March 22, 2015
The Nigerian government yesterday announced a 2 percent drop in revenue for the month of February, from N410 billion in January to N401.5 billion this month. Jonah Otunla, the Accountant General of the Federation blamed the drop on lower oil, gas and other revenues. The lower revenue meant that the Federation Accounts Allocation Committee had a lesser sum to share across the tiers of government. Also, it did not save an money in the Excess Crude account, and, interestingly, did not allocated to the Subsidy Reinvestment and Empowerment Programme, popular known as Sure-P.
The lack of money for the programme means it might be nearing its end despite its conceptualization as a social assistance scheme.
Nigeria launched Sure-P in January 2012 in response to the national strike that greeted its withdrawal of petrol subsidy. It had said it would use Sure-P to reinvest its share of the subsidy savings into programmes and initiatives that would ease the pain of subsidy removal. Three years on, however, the government is finding it difficult to fund the programme and reports are that it is considering shutting it down. In December, Chairman Sure-P, Gen. Martin Luther Agwai (rtd) told journalists that shortfall in oil revenue meant leaner pockets for the programme. “The big thing is the issue of shortfall [of oil revenue],” he told journalists in December. “When the coordinating minister for Economy and Minister of Finance presented the proposed budget to National Assembly, the SURE-P budget was N102 billion for next year. I think this year alone, roads and bridges got N104.2 billion. You can see that what only roads and bridges got this year is more than the whole SURE-P budget for next year…. If the trend should continue I don’t know whether there will be SURE-P after next year.”

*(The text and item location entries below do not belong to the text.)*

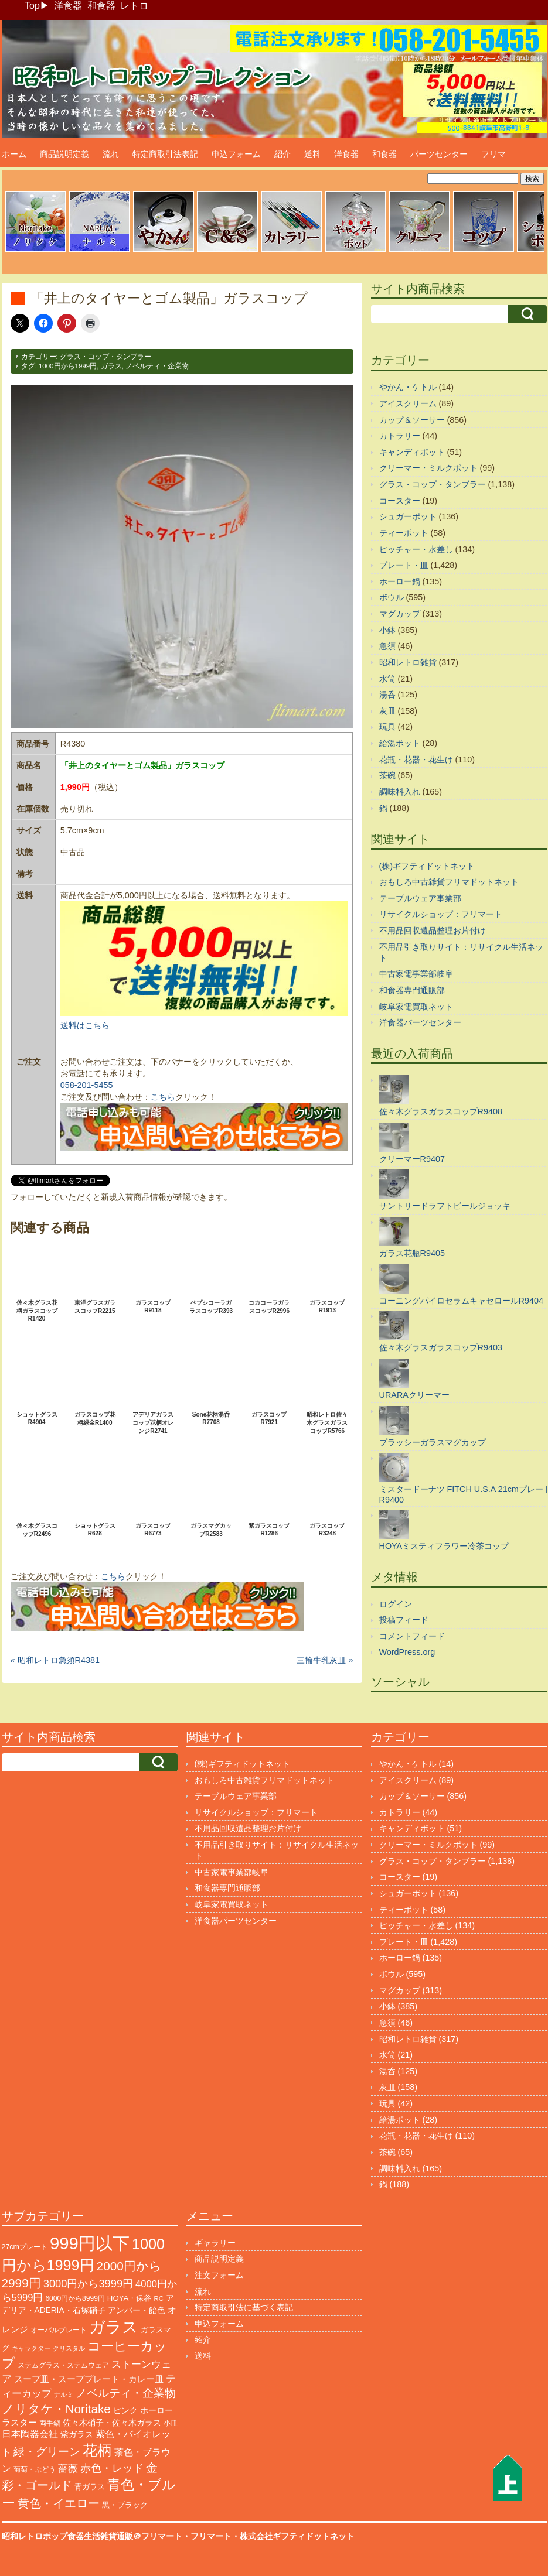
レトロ (134, 6)
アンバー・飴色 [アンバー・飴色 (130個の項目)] (136, 2310)
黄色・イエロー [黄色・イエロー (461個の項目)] (59, 2503)
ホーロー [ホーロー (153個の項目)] (156, 2410)
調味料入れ (399, 791)
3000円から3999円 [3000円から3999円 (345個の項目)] (88, 2283)
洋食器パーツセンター (420, 1022)
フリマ (493, 154)
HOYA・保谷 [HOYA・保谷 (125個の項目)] (129, 2298)
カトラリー (399, 435)
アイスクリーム (408, 403)
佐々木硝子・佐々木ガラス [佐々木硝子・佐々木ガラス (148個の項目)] (112, 2422)
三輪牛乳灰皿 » (325, 1660)
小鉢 (387, 630)
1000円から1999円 (68, 366)
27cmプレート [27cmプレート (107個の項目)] (25, 2247)
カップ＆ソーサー (412, 420)
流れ (111, 154)
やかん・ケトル (408, 387)
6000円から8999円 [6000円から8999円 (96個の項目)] (74, 2298)
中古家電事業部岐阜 (416, 974)
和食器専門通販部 (412, 990)
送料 (312, 154)
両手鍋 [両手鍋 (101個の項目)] (49, 2423)
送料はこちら (85, 1025)
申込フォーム (236, 154)
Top (32, 6)
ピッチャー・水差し (416, 549)
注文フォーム (219, 2275)
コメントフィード (412, 1636)
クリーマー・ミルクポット (428, 468)
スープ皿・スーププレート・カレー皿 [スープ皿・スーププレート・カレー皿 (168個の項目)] (89, 2379)
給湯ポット (399, 743)
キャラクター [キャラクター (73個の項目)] (31, 2348)
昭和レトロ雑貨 (408, 662)
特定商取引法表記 (165, 154)
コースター (399, 500)
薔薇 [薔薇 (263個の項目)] (68, 2468)
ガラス (111, 366)
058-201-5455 (86, 1085)
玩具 (387, 726)
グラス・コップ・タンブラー (105, 356)
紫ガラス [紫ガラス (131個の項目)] (76, 2434)
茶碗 (387, 775)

The fears of a shutdown are becoming even more real. Yesterday, the Minister of State for Finance, Yuguda told journalists that the government would not give the program the de facto monthly allocation of N35.5 billion for the month of February because of the fall in oil prices. With revenue not expected to climb anytime soon, analysts believe Sure-P may not be getting any other money in the future.

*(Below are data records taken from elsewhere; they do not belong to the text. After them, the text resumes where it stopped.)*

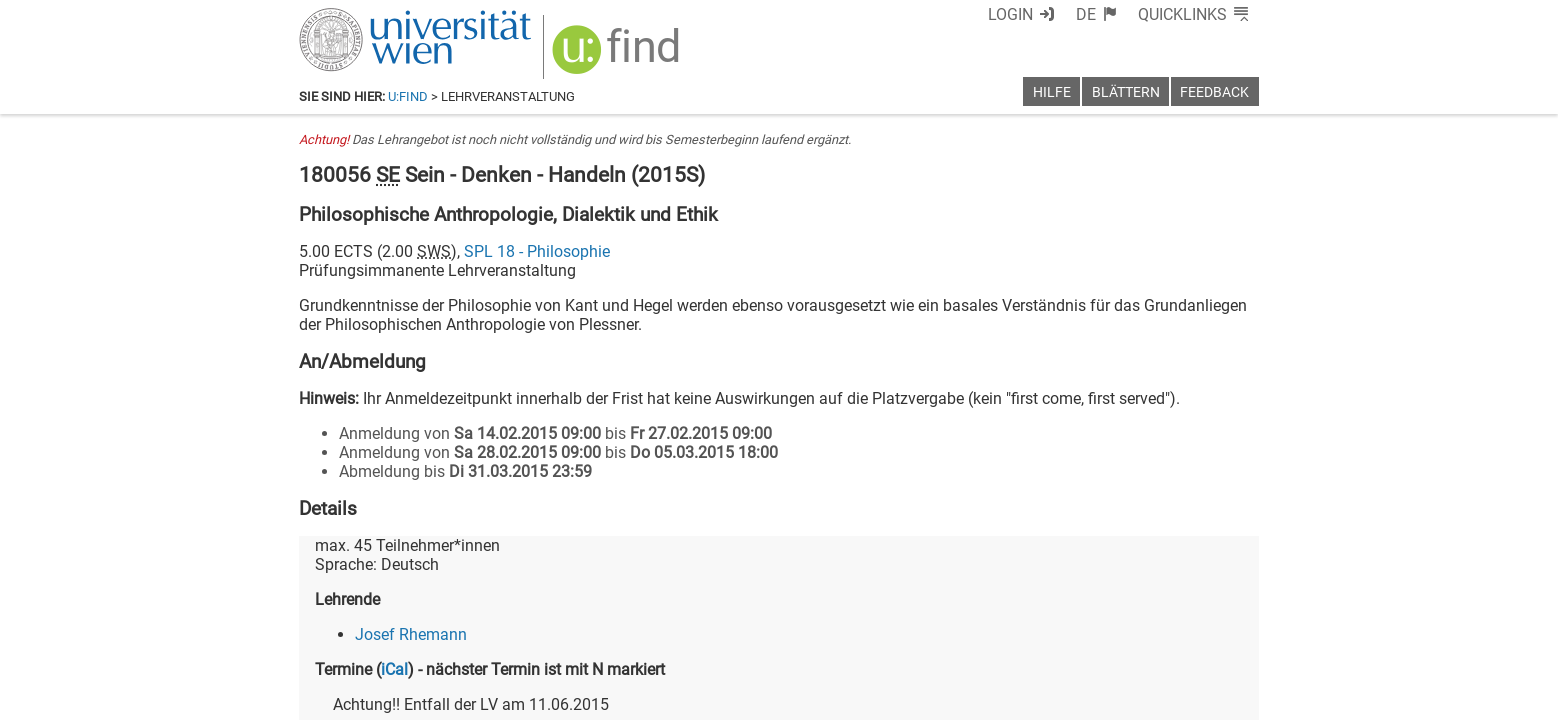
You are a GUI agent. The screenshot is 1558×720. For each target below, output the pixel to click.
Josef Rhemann (411, 634)
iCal (394, 669)
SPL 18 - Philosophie (537, 251)
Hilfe (1052, 92)
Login (1010, 14)
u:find (408, 96)
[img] (618, 56)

The imminent end of Sure-P is particularly good news to the states who have been campaigning for its scrapping. Timothy Odah, the Chairman of the Finance Commissioners Forum, the group of the head of the States’ ministries of Finance, said after the announcement of the February allocation that “the states would like to appeal to President Goodluck Jonathan to allow the scrapping of the Subsidy Reinvestment and Empowerment Programme.” He said with most states in heavy debt due to payment of salaries and completion of projects, the scrapping of the programme would make money available.
There has also been criticism from the National Assembly, which, in 2013, threatened to shut down the program due to allegations of the non remittance of N500 billion dollars saved from subsidy removal as well as worries over transparency and perception of its ineffectiveness. The threat was subsequently abandoned.

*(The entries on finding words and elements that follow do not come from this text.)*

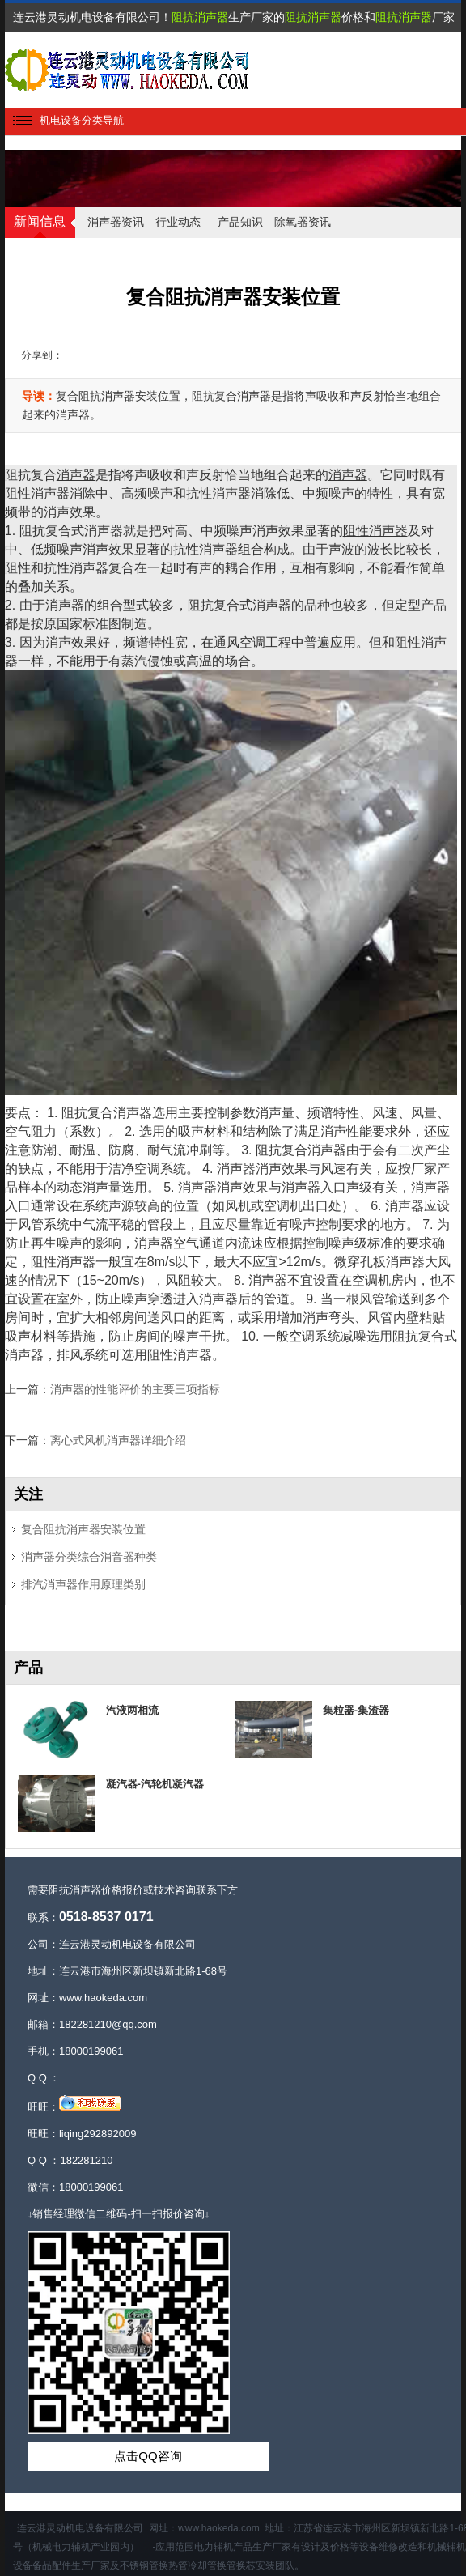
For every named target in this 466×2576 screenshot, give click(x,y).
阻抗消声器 (200, 17)
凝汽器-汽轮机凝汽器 (155, 1784)
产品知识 (240, 221)
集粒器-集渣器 (356, 1710)
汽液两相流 (132, 1710)
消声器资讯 (115, 221)
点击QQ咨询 (147, 2456)
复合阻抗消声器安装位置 (83, 1529)
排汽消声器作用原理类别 (83, 1584)
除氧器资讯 (302, 221)
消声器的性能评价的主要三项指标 (135, 1389)
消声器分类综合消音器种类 (89, 1556)
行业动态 (178, 221)
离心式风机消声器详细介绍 (118, 1440)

Despite the loud calls for its abandonment, Sure-P still has firm supporters who believe it is fulfilling its duty as a social buffer for the masses. Then Chairman of the programme, Christopher Kolade, had in 2013 rebuffed the calls for its shutdown, stating that it was fulfilling its role of special intervention on social and welfare projects. “If, for instance, a road contract was awarded say in 2006 and it is still not finished, by putting some funds from SURE-P, you can accelerate the finishing of that road,” he said. The Programme also displays countless projects ranging from repair and construction of roads and bridges to intervention in unemployment and health problems as evidence of its relevance and effectiveness.
However, regardless of any support or opposition for the programme, Nigeria’s current cash-strapped state means it may lack the needed fund to keep it afloat.